June 23, 2011 / 10:57 IST
China's factory-sector growth was close to stalling in June even as price pressures eased, a purchasing managers' survey showed on Thursday, reflecting the impact of tightening in monetary policy and slack global demand.
The flash HSBC PMI, the earliest available indicator of China's industrial activity, eased to 50.1 in June, the lowest since July 2010. A sub-index for new orders also dropped to its lowest since July 2010.
The flash PMI reading was just a whisker above the 50-point level that demarcates expansion from contraction and compares with the final reading of 51.6 in HSBC's PMI for May.
"Demand is cooling thanks to the effect of tightening measures and the slackness in external markets," said Qu Hongbin, chief China economist at HSBC.
Qu said that worries about a hard landing for the Chinese economy were "unwarranted" because industrial production is still growing at around 13 percent year on year.
"The good news is that inflationary pressures started to ease meaningfully in June amid slowing demand," he noted.
Most analysts believe China's economic growth is easing in an orderly fashion.
Official data for May showed factory output is growing at a healthy annual pace of 13 percent, well above a 10 percent threshold that suggests a hard landing is at hand, while the fairly reasonable pace of expansion in imports showed domestic demand had not slowed drastically.
The flash PMI showed China's sub-index of factory input prices fell sharply to 52.1 in June from 60.1 in May.
China's headline consumer inflation hit a 34-month-high of 5.5% in May, and many analysts forecast that it could peak in June or July at about 6%.
Uneasy with stubbornly-high inflation, China's central bank signalled last week that taming price pressures remains its top policy priority, effectively brushing aside investor concerns of a sharp slowdown in the economy.
It lifted the reserve requirement ratio for banks last week for the ninth time since October to a record high of 21.5%.
The central bank has launched a series of tightening measures this year, including increasing interest rates.

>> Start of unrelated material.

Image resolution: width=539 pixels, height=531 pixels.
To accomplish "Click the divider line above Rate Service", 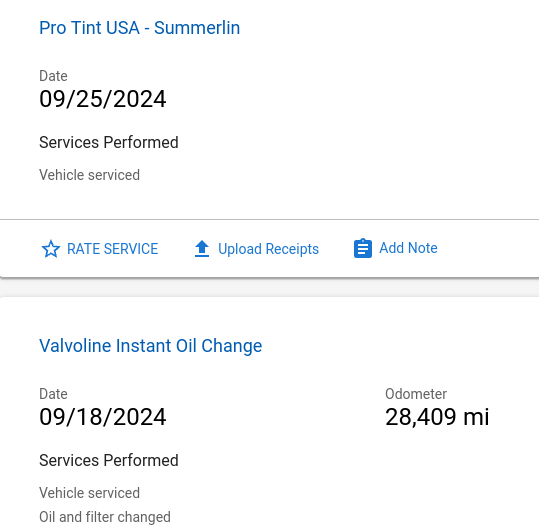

The expansion in money supply slowed to a 30-month low in May while bank lending fell, indicating that tightening was taking effect.
The flash PMI is designed to provide a preview of the final data, which is due on July 1 along with the official PMI.
The flash PMI, compiled by British research firm Markit, is based on up to 90% of total responses to a monthly survey and is designed to be a snapshot of the final data, usually released on the first working day of the month.
This is the fifth month that HSBC has published a flash PMI for China. In May, the flash reading was 51.1, slightly weaker than the final reading.